▶ [What to work on]:
Return every record verbatim.

[Collected data entries]
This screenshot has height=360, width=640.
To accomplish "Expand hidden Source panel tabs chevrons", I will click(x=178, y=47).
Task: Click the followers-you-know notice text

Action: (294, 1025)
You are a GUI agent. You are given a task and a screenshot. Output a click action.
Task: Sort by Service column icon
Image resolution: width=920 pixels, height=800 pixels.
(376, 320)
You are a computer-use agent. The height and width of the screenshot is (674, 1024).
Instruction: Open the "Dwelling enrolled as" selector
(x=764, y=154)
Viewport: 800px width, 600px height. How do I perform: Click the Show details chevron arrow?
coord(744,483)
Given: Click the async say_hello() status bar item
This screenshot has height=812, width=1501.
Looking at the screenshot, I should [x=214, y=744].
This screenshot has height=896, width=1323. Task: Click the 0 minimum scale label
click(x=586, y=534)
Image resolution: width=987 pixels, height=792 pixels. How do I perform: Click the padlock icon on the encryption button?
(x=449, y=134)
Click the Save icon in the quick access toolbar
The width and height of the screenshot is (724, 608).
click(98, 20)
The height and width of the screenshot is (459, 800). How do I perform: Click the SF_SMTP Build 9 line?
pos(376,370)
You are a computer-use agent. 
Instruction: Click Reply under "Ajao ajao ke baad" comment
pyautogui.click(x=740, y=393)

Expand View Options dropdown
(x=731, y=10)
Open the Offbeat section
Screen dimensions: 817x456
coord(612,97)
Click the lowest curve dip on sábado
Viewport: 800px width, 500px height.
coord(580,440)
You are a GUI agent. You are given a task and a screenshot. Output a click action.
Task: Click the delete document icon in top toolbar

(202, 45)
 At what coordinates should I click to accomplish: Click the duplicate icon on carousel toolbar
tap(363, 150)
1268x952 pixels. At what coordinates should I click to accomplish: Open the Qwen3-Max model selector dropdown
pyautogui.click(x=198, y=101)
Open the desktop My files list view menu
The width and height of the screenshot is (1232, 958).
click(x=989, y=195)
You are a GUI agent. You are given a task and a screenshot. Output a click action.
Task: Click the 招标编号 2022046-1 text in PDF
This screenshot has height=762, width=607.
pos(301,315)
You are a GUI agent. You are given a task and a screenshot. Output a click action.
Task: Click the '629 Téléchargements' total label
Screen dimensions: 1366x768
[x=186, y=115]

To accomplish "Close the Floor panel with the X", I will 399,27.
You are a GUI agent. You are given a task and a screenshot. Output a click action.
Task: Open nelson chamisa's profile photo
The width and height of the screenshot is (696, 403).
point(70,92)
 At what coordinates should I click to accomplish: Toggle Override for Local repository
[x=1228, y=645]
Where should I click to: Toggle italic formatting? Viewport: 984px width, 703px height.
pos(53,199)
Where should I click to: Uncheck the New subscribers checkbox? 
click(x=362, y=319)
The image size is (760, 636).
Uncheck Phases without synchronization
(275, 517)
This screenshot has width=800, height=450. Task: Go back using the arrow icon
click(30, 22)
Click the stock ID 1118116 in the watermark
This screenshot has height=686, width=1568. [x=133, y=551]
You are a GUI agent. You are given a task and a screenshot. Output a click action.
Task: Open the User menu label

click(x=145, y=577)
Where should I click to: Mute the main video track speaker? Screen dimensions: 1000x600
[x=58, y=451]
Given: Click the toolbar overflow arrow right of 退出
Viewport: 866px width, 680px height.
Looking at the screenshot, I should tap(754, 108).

▶ [Reply to the exercise]:
This screenshot has height=360, width=640.
To accomplish "Expand hidden Source panel tabs chevrons", I will click(x=178, y=47).
Task: Click the followers-you-know notice text

Action: (294, 1025)
You are a GUI agent. You are given a task and a screenshot. Output a click action.
Task: Sort by Service column icon
Image resolution: width=920 pixels, height=800 pixels.
(376, 320)
You are a computer-use agent. The height and width of the screenshot is (674, 1024).
Instruction: Open the "Dwelling enrolled as" selector
(x=764, y=154)
Viewport: 800px width, 600px height. How do I perform: Click the Show details chevron arrow?
coord(744,483)
Given: Click the async say_hello() status bar item
This screenshot has height=812, width=1501.
Looking at the screenshot, I should [x=214, y=744].
This screenshot has height=896, width=1323. Task: Click the 0 minimum scale label
click(x=586, y=534)
Image resolution: width=987 pixels, height=792 pixels. How do I perform: Click the padlock icon on the encryption button?
(x=449, y=134)
Click the Save icon in the quick access toolbar
The width and height of the screenshot is (724, 608).
click(98, 20)
The height and width of the screenshot is (459, 800). How do I perform: Click the SF_SMTP Build 9 line?
pos(376,370)
You are a computer-use agent. 
Instruction: Click Reply under "Ajao ajao ke baad" comment
pyautogui.click(x=740, y=393)

Expand View Options dropdown
(x=731, y=10)
Open the Offbeat section
Screen dimensions: 817x456
coord(612,97)
Click the lowest curve dip on sábado
Viewport: 800px width, 500px height.
coord(580,440)
You are a GUI agent. You are given a task and a screenshot. Output a click action.
Task: Click the delete document icon in top toolbar

(202, 45)
 At what coordinates should I click to accomplish: Click the duplicate icon on carousel toolbar
tap(363, 150)
1268x952 pixels. At what coordinates should I click to accomplish: Open the Qwen3-Max model selector dropdown
pyautogui.click(x=198, y=101)
Open the desktop My files list view menu
The width and height of the screenshot is (1232, 958).
click(x=989, y=195)
You are a GUI agent. You are given a task and a screenshot. Output a click action.
Task: Click the 招标编号 2022046-1 text in PDF
This screenshot has height=762, width=607.
pos(301,315)
You are a GUI agent. You are given a task and a screenshot. Output a click action.
Task: Click the '629 Téléchargements' total label
Screen dimensions: 1366x768
[x=186, y=115]

To accomplish "Close the Floor panel with the X", I will 399,27.
You are a GUI agent. You are given a task and a screenshot. Output a click action.
Task: Open nelson chamisa's profile photo
The width and height of the screenshot is (696, 403).
point(70,92)
 At what coordinates should I click to accomplish: Toggle Override for Local repository
[x=1228, y=645]
Where should I click to: Toggle italic formatting? Viewport: 984px width, 703px height.
pos(53,199)
Where should I click to: Uncheck the New subscribers checkbox? 
click(x=362, y=319)
The image size is (760, 636).
Uncheck Phases without synchronization
(275, 517)
This screenshot has width=800, height=450. Task: Go back using the arrow icon
click(30, 22)
Click the stock ID 1118116 in the watermark
This screenshot has height=686, width=1568. [x=133, y=551]
You are a GUI agent. You are given a task and a screenshot. Output a click action.
Task: Open the User menu label

click(x=145, y=577)
Where should I click to: Mute the main video track speaker? Screen dimensions: 1000x600
[x=58, y=451]
Given: Click the toolbar overflow arrow right of 退出
Viewport: 866px width, 680px height.
Looking at the screenshot, I should tap(754, 108).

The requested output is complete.